_Stored dataset items_:
-- Opening Marker --
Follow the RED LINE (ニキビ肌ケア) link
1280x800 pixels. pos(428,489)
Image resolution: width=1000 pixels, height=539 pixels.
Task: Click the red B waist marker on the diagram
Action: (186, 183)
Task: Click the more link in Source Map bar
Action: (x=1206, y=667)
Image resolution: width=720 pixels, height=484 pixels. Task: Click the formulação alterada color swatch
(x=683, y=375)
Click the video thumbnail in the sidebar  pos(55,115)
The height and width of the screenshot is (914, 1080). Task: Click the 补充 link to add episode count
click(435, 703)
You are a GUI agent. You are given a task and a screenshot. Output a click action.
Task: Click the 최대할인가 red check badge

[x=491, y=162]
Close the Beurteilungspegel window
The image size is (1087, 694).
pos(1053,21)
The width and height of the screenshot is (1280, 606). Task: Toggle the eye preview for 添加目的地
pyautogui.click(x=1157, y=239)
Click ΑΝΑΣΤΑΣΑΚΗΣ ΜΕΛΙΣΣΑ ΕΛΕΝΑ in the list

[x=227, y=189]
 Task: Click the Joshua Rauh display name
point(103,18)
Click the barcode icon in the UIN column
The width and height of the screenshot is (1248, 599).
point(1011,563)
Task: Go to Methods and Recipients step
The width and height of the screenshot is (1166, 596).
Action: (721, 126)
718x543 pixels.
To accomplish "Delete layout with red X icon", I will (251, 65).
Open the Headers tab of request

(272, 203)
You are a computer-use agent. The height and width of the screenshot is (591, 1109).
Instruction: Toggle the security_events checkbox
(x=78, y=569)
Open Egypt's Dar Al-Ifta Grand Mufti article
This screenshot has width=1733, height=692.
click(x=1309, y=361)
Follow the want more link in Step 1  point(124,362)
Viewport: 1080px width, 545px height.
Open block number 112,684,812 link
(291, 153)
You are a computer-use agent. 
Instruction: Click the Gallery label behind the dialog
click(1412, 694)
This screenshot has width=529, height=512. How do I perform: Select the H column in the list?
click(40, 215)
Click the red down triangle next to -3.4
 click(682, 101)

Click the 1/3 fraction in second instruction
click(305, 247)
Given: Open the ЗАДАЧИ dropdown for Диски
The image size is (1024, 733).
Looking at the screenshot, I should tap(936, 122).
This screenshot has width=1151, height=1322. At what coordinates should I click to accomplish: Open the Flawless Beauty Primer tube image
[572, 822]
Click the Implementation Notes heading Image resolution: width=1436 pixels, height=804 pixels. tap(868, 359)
-- Closing Marker --
_EXERCISE DESCRIPTION_:
All lines from the one with "Given: Open the ЗАДАЧИ dropdown for Диски" through the end of the data must be repeated exactly, and nothing else may be repeated.

_WORKED SOLUTION_:
Given: Open the ЗАДАЧИ dropdown for Диски
The image size is (1024, 733).
Looking at the screenshot, I should tap(936, 122).
This screenshot has width=1151, height=1322. At what coordinates should I click to accomplish: Open the Flawless Beauty Primer tube image
[572, 822]
Click the Implementation Notes heading Image resolution: width=1436 pixels, height=804 pixels. tap(868, 359)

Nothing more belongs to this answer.